• Task description: Could you arrange every line of the records below as a JSON list of strings, one string per line, with blank lines and the pictures left out?
** start Data to process **
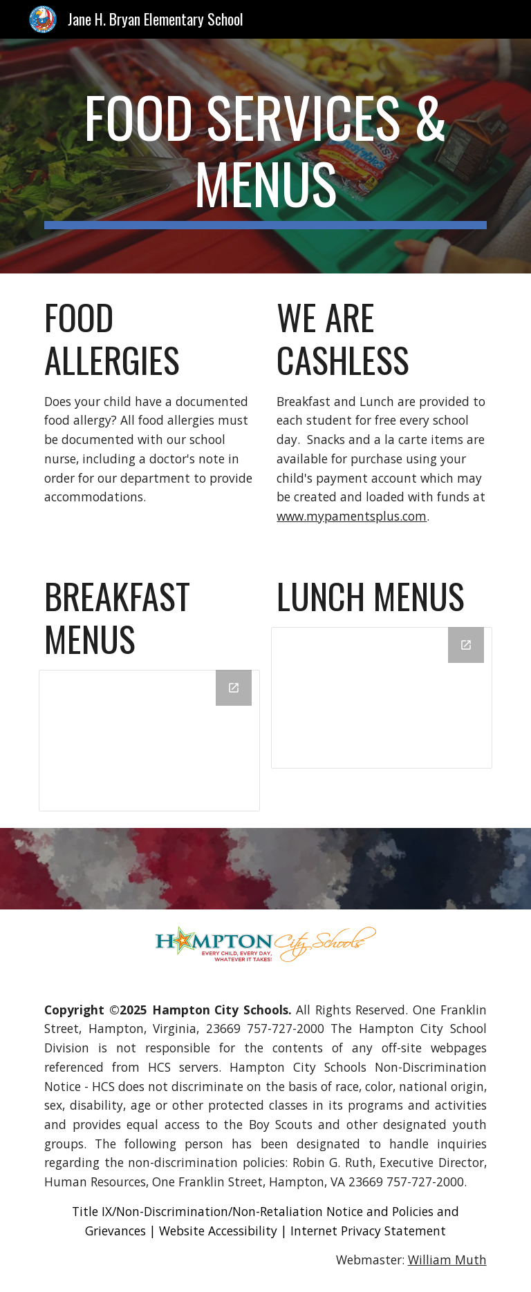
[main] (265, 156)
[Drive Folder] (149, 740)
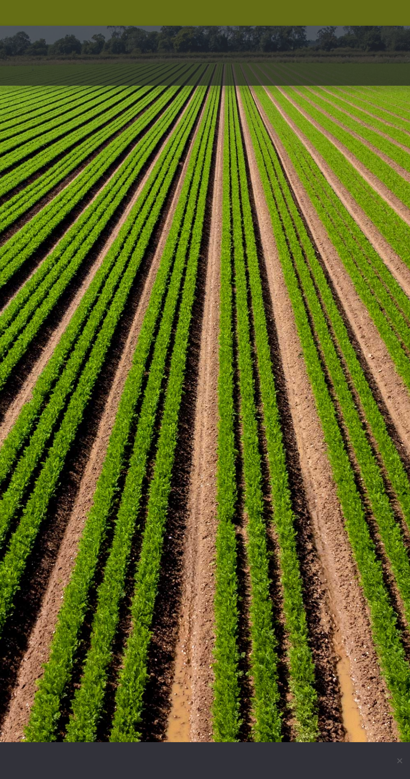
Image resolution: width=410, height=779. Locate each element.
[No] (399, 760)
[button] (385, 76)
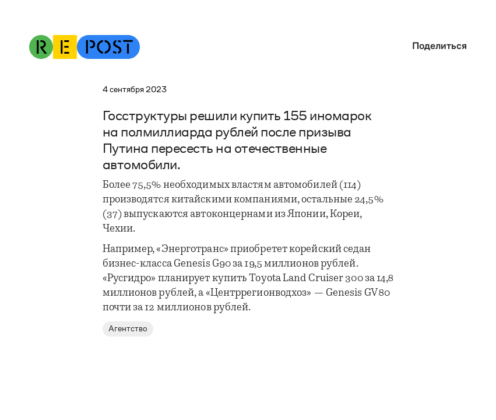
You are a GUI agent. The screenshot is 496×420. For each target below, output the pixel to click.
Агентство (127, 328)
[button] (436, 46)
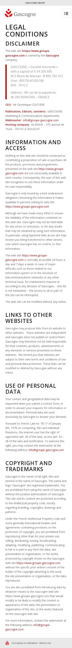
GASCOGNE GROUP (35, 2)
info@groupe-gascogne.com (41, 120)
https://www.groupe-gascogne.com (27, 206)
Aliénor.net (45, 642)
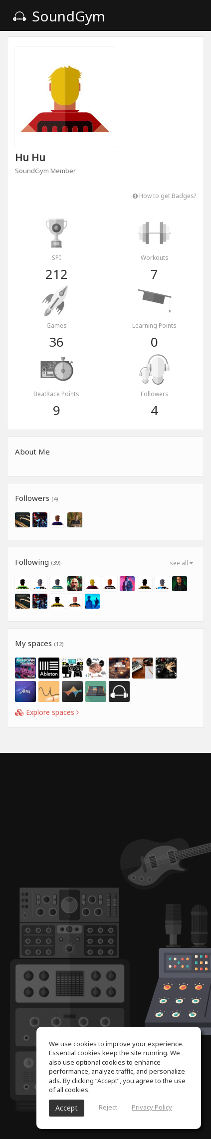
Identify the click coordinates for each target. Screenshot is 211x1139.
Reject (108, 1107)
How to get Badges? (164, 196)
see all (181, 563)
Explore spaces (47, 712)
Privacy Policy (152, 1107)
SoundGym (58, 15)
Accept (66, 1108)
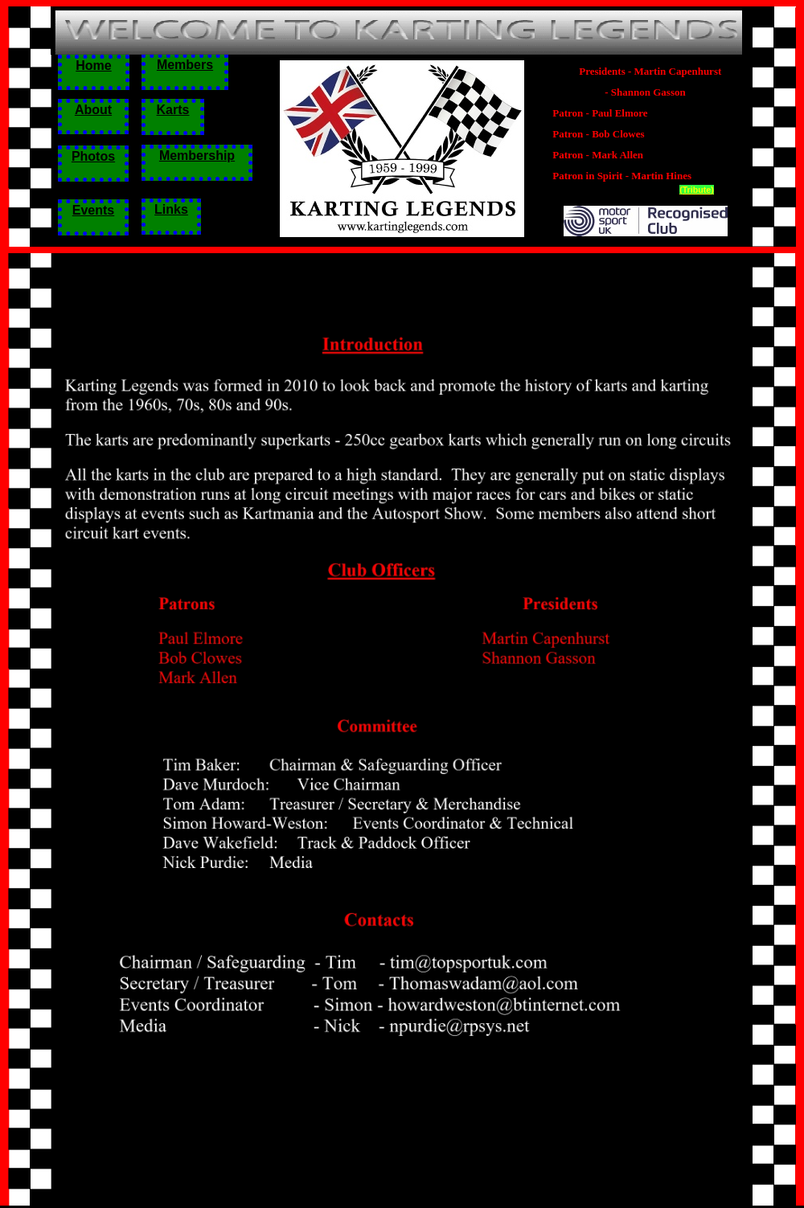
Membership (197, 155)
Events (93, 210)
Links (171, 209)
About (93, 110)
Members (185, 65)
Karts (173, 110)
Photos (93, 156)
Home (93, 65)
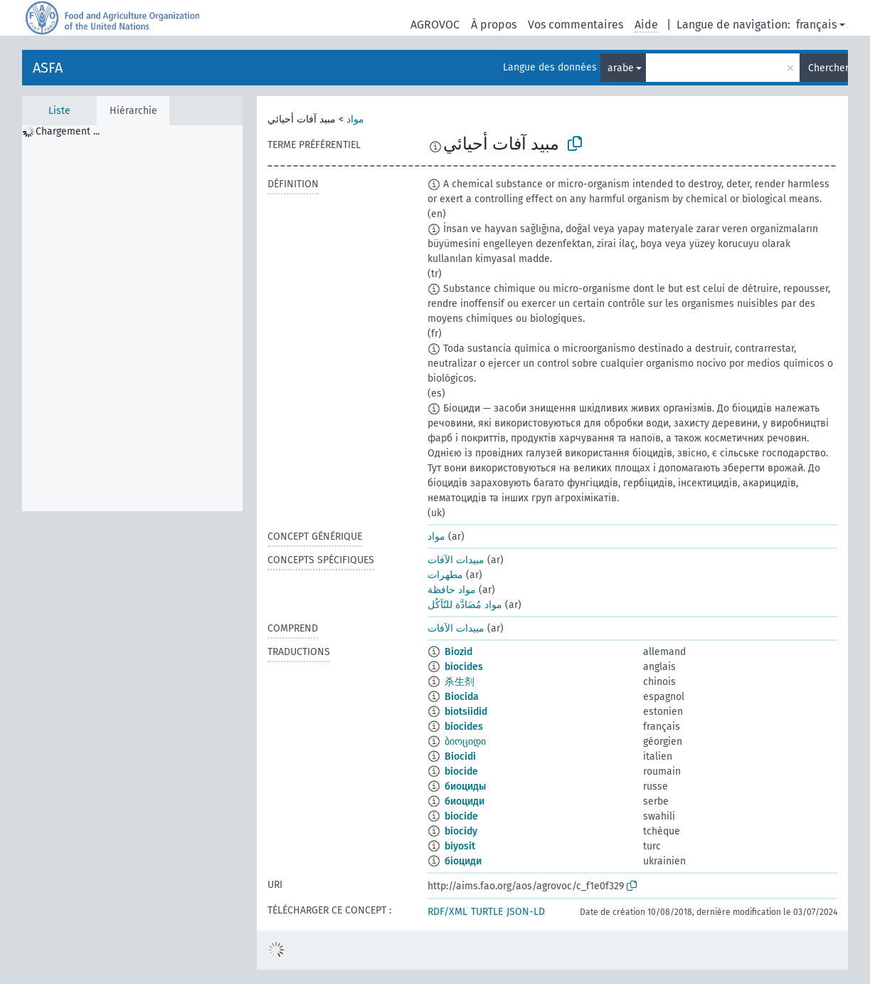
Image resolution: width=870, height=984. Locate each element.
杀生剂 (459, 682)
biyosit (460, 846)
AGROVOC (435, 24)
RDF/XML (447, 912)
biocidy (461, 831)
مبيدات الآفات (456, 560)
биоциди (464, 801)
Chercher (828, 68)
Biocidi (460, 756)
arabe (621, 68)
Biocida (462, 697)
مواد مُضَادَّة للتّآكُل (465, 605)
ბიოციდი (465, 742)
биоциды (465, 786)
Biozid (458, 652)
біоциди (463, 861)
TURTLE (487, 912)
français (816, 24)
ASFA (48, 67)
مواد (355, 119)
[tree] (132, 318)
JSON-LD (525, 912)
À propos (493, 24)
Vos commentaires (575, 24)
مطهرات (445, 575)
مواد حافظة (452, 590)
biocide (461, 771)
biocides (464, 667)
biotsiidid (466, 712)
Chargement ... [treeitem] (68, 131)
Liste (59, 111)
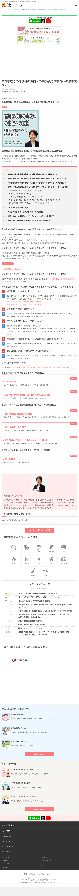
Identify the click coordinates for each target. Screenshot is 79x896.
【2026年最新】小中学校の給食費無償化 (34, 601)
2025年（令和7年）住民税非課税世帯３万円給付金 (37, 593)
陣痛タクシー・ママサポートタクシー (32, 628)
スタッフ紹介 (6, 864)
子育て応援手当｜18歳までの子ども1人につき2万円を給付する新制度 (45, 611)
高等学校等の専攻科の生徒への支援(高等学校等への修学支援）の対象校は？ (37, 183)
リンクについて (44, 864)
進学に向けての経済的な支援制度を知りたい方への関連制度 (31, 216)
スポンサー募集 (44, 857)
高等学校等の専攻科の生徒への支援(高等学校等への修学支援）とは (33, 174)
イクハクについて (7, 836)
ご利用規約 (5, 860)
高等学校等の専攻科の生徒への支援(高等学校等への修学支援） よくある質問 (38, 187)
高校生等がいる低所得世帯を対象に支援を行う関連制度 (29, 220)
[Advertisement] (39, 61)
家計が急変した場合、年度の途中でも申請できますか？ (29, 203)
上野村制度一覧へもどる (40, 530)
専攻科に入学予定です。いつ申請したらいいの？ (26, 197)
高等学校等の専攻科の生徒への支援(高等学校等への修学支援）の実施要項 (42, 368)
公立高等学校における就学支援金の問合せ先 (24, 302)
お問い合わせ (6, 857)
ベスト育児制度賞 (7, 846)
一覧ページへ (39, 755)
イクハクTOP (6, 831)
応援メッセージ (6, 851)
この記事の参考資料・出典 (18, 208)
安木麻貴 (12, 89)
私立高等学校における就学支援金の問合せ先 (24, 304)
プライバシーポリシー (46, 860)
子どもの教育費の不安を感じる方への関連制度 (25, 212)
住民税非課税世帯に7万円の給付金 (31, 624)
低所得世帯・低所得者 (11, 269)
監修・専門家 (6, 841)
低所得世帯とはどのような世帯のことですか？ (26, 190)
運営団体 (5, 867)
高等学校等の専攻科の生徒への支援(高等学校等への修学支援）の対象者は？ (37, 178)
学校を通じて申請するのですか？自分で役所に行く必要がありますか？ (34, 200)
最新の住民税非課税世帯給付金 (30, 621)
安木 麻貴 (18, 496)
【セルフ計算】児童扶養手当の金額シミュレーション (38, 597)
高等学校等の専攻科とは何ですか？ (22, 194)
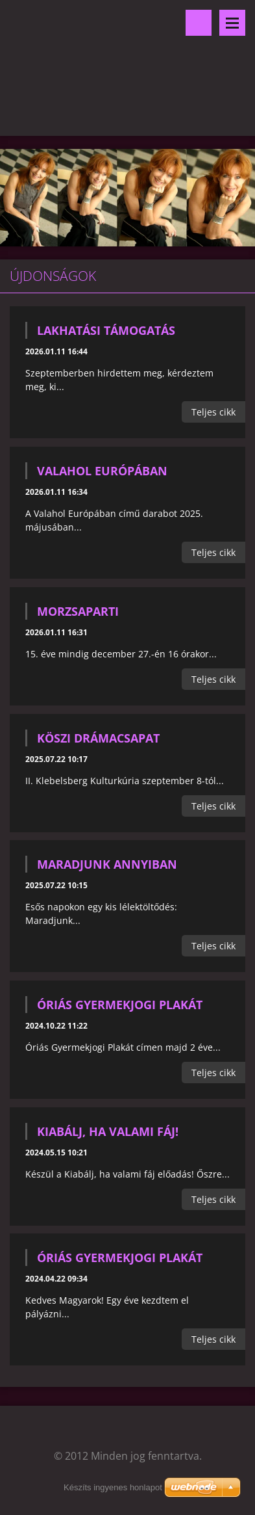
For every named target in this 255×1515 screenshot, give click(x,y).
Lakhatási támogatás (106, 330)
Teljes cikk (213, 412)
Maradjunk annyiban (107, 864)
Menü (232, 23)
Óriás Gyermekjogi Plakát (119, 1004)
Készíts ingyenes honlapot (113, 1487)
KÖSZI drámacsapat (98, 738)
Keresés (199, 23)
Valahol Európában (102, 471)
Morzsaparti (78, 611)
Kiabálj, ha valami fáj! (107, 1131)
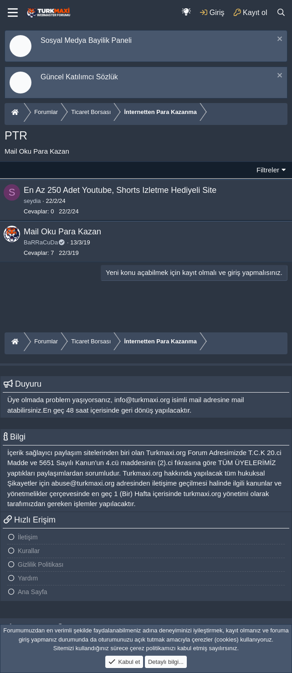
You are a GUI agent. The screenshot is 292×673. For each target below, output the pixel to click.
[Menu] (13, 13)
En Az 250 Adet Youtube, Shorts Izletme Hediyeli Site (120, 190)
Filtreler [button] (267, 170)
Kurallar (29, 550)
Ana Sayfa (32, 591)
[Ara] (281, 12)
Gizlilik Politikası (40, 564)
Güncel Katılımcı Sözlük (79, 77)
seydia (32, 200)
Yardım (28, 578)
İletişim (28, 537)
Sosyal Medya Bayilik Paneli (86, 40)
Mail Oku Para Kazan (62, 231)
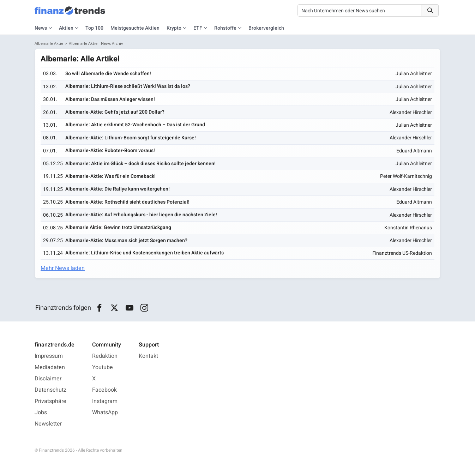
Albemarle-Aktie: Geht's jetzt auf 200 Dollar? (114, 112)
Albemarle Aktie (49, 43)
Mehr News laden (63, 268)
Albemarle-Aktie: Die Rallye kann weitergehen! (117, 189)
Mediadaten (50, 367)
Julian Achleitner (414, 73)
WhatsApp (105, 412)
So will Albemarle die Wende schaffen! (108, 73)
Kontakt (148, 356)
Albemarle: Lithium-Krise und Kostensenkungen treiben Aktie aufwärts (144, 253)
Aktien (66, 28)
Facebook (104, 390)
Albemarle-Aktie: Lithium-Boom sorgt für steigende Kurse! (130, 137)
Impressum (49, 356)
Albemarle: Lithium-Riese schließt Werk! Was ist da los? (127, 86)
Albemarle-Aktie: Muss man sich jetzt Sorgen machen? (126, 240)
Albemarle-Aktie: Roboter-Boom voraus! (110, 150)
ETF (197, 28)
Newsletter (48, 424)
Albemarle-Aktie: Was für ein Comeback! (110, 176)
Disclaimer (48, 378)
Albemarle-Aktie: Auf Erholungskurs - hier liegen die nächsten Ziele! (141, 214)
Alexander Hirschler (411, 112)
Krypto (174, 28)
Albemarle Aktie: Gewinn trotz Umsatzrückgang (118, 227)
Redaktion (105, 356)
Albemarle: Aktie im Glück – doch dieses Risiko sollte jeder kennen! (140, 163)
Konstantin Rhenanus (408, 227)
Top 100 (94, 28)
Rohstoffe (225, 28)
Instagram (105, 401)
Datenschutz (50, 390)
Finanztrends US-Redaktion (402, 253)
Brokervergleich (266, 28)
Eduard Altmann (414, 151)
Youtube (102, 367)
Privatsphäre (50, 401)
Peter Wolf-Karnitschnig (406, 176)
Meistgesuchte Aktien (135, 28)
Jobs (41, 412)
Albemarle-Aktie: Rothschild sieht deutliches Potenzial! (127, 202)
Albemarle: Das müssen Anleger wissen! (110, 99)
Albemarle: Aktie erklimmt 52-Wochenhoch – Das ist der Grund (135, 124)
** end Data to process **
• Correct answer:
[
  "[main] (265, 156)",
  "[Drive Folder] (149, 740)",
  "Image resolution: width=410, height=779. Locate each element.",
  "[No] (399, 760)",
  "[button] (385, 76)",
  "You are a GUI agent. The screenshot is 496×420. For each target below, output the pixel to click.",
  "Агентство (127, 328)",
  "[button] (436, 46)",
  "GASCOGNE GROUP (35, 2)",
  "info@groupe-gascogne.com (41, 120)",
  "https://www.groupe-gascogne.com (27, 206)",
  "Aliénor.net (45, 642)",
  "Identify the click coordinates for each target. Screenshot is 211x1139.",
  "Reject (108, 1107)",
  "How to get Badges? (164, 196)",
  "see all (181, 563)",
  "Explore spaces (47, 712)",
  "Privacy Policy (152, 1107)",
  "SoundGym (58, 15)",
  "Accept (66, 1108)",
  "Membership (197, 155)",
  "Events (93, 210)",
  "Links (171, 209)",
  "About (93, 110)",
  "Members (185, 65)",
  "Karts (173, 110)",
  "Photos (93, 156)",
  "Home (93, 65)",
  "Image resolution: width=870, height=984. Locate each element.",
  "杀生剂 (459, 682)",
  "biyosit (460, 846)",
  "AGROVOC (435, 24)",
  "RDF/XML (447, 912)",
  "biocidy (461, 831)",
  "مبيدات الآفات (456, 560)",
  "биоциди (464, 801)",
  "Chercher (828, 68)",
  "Biocidi (460, 756)",
  "arabe (621, 68)",
  "Biocida (462, 697)",
  "مواد مُضَادَّة للتّآكُل (465, 605)",
  "ბიოციდი (465, 742)",
  "биоциды (465, 786)",
  "Biozid (458, 652)",
  "біоциди (463, 861)",
  "TURTLE (487, 912)",
  "français (816, 24)",
  "ASFA (48, 67)",
  "مواد (355, 119)",
  "[tree] (132, 318)",
  "JSON-LD (525, 912)",
  "À propos (493, 24)",
  "Vos commentaires (575, 24)",
  "مطهرات (445, 575)",
  "مواد حافظة (452, 590)",
  "biocide (461, 771)",
  "biocides (464, 667)",
  "biotsiidid (466, 712)",
  "Chargement ... [treeitem] (68, 131)",
  "Liste (59, 111)",
  "Identify the click coordinates for each target. Screenshot is 79x896.",
  "【2026年最新】小中学校の給食費無償化 (34, 601)",
  "2025年（令和7年）住民税非課税世帯３万円給付金 (37, 593)",
  "陣痛タクシー・ママサポートタクシー (32, 628)",
  "スタッフ紹介 (6, 864)",
  "子育て応援手当｜18歳までの子ども1人につき2万円を給付する新制度 (45, 611)",
  "高等学校等の専攻科の生徒への支援(高等学校等への修学支援）の対象校は？ (37, 183)",
  "リンクについて (44, 864)",
  "進学に向けての経済的な支援制度を知りたい方への関連制度 (31, 216)",
  "スポンサー募集 (44, 857)",
  "高等学校等の専攻科の生徒への支援(高等学校等への修学支援）とは (33, 174)",
  "イクハクについて (7, 836)",
  "ご利用規約 (5, 860)",
  "高等学校等の専攻科の生徒への支援(高等学校等への修学支援） よくある質問 (38, 187)",
  "高校生等がいる低所得世帯を対象に支援を行う関連制度 (29, 220)",
  "[Advertisement] (39, 61)",
  "家計が急変した場合、年度の途中でも申請できますか？ (29, 203)",
  "上野村制度一覧へもどる (40, 530)",
  "専攻科に入学予定です。いつ申請したらいいの？ (26, 197)",
  "高等学校等の専攻科の生徒への支援(高等学校等への修学支援）の実施要項 (42, 368)",
  "公立高等学校における就学支援金の問合せ先 (24, 302)",
  "お問い合わせ (6, 857)",
  "ベスト育児制度賞 (7, 846)",
  "一覧ページへ (39, 755)",
  "イクハクTOP (6, 831)",
  "応援メッセージ (6, 851)",
  "この記事の参考資料・出典 (18, 208)",
  "安木麻貴 (12, 89)",
  "私立高等学校における就学支援金の問合せ先 (24, 304)",
  "プライバシーポリシー (46, 860)",
  "子どもの教育費の不安を感じる方への関連制度 (25, 212)",
  "住民税非課税世帯に7万円の給付金 (31, 624)",
  "低所得世帯・低所得者 (11, 269)",
  "監修・専門家 (6, 841)",
  "低所得世帯とはどのような世帯のことですか？ (26, 190)",
  "運営団体 (5, 867)",
  "高等学校等の専攻科の生徒への支援(高等学校等への修学支援）の対象者は？ (37, 178)",
  "学校を通じて申請するのですか？自分で役所に行く必要がありますか？ (34, 200)",
  "最新の住民税非課税世帯給付金 (30, 621)",
  "安木 麻貴 (18, 496)",
  "【セルフ計算】児童扶養手当の金額シミュレーション (38, 597)",
  "高等学校等の専攻科とは何ですか？ (22, 194)",
  "For every named target in this 255×1515 screenshot, give click(x,y).",
  "Lakhatási támogatás (106, 330)",
  "Teljes cikk (213, 412)",
  "Maradjunk annyiban (107, 864)",
  "Menü (232, 23)",
  "Óriás Gyermekjogi Plakát (119, 1004)",
  "Készíts ingyenes honlapot (113, 1487)",
  "KÖSZI drámacsapat (98, 738)",
  "Keresés (199, 23)",
  "Valahol Európában (102, 471)",
  "Morzsaparti (78, 611)",
  "Kiabálj, ha valami fáj! (107, 1131)",
  "You are a GUI agent. The screenshot is 292×673. For each target below, output the pixel to click.",
  "[Menu] (13, 13)",
  "En Az 250 Adet Youtube, Shorts Izletme Hediyeli Site (120, 190)",
  "Filtreler [button] (267, 170)",
  "Kurallar (29, 550)",
  "Ana Sayfa (32, 591)",
  "[Ara] (281, 12)",
  "Gizlilik Politikası (40, 564)",
  "Güncel Katılımcı Sözlük (79, 77)",
  "seydia (32, 200)",
  "Yardım (28, 578)",
  "İletişim (28, 537)",
  "Sosyal Medya Bayilik Paneli (86, 40)",
  "Mail Oku Para Kazan (62, 231)",
  "Albemarle-Aktie: Geht's jetzt auf 200 Dollar? (114, 112)",
  "Albemarle Aktie (49, 43)",
  "Mehr News laden (63, 268)",
  "Albemarle-Aktie: Die Rallye kann weitergehen! (117, 189)",
  "Mediadaten (50, 367)",
  "Julian Achleitner (414, 73)",
  "WhatsApp (105, 412)",
  "So will Albemarle die Wende schaffen! (108, 73)",
  "Kontakt (148, 356)",
  "Albemarle: Lithium-Krise und Kostensenkungen treiben Aktie aufwärts (144, 253)",
  "Aktien (66, 28)",
  "Facebook (104, 390)",
  "Albemarle-Aktie: Lithium-Boom sorgt für steigende Kurse! (130, 137)",
  "Impressum (49, 356)",
  "Albemarle: Lithium-Riese schließt Werk! Was ist da los? (127, 86)",
  "Albemarle-Aktie: Muss man sich jetzt Sorgen machen? (126, 240)",
  "Albemarle-Aktie: Roboter-Boom voraus! (110, 150)",
  "ETF (197, 28)",
  "Newsletter (48, 424)",
  "Albemarle-Aktie: Was für ein Comeback! (110, 176)",
  "Disclaimer (48, 378)",
  "Albemarle-Aktie: Auf Erholungskurs - hier liegen die nächsten Ziele! (141, 214)",
  "Alexander Hirschler (411, 112)",
  "Krypto (174, 28)",
  "Albemarle Aktie: Gewinn trotz Umsatzrückgang (118, 227)",
  "Redaktion (105, 356)",
  "Albemarle: Aktie im Glück – doch dieses Risiko sollte jeder kennen! (140, 163)",
  "Konstantin Rhenanus (408, 227)",
  "Top 100 (94, 28)",
  "Rohstoffe (225, 28)",
  "Instagram (105, 401)",
  "Datenschutz (50, 390)",
  "Finanztrends US-Redaktion (402, 253)",
  "Brokervergleich (266, 28)",
  "Eduard Altmann (414, 151)",
  "Youtube (102, 367)",
  "Privatsphäre (50, 401)",
  "Peter Wolf-Karnitschnig (406, 176)",
  "Meistgesuchte Aktien (135, 28)",
  "Jobs (41, 412)",
  "Albemarle-Aktie: Rothschild sieht deutliches Potenzial! (127, 202)",
  "Albemarle: Das müssen Anleger wissen! (110, 99)",
  "Albemarle: Aktie erklimmt 52-Wochenhoch – Das ist der Grund (135, 124)"
]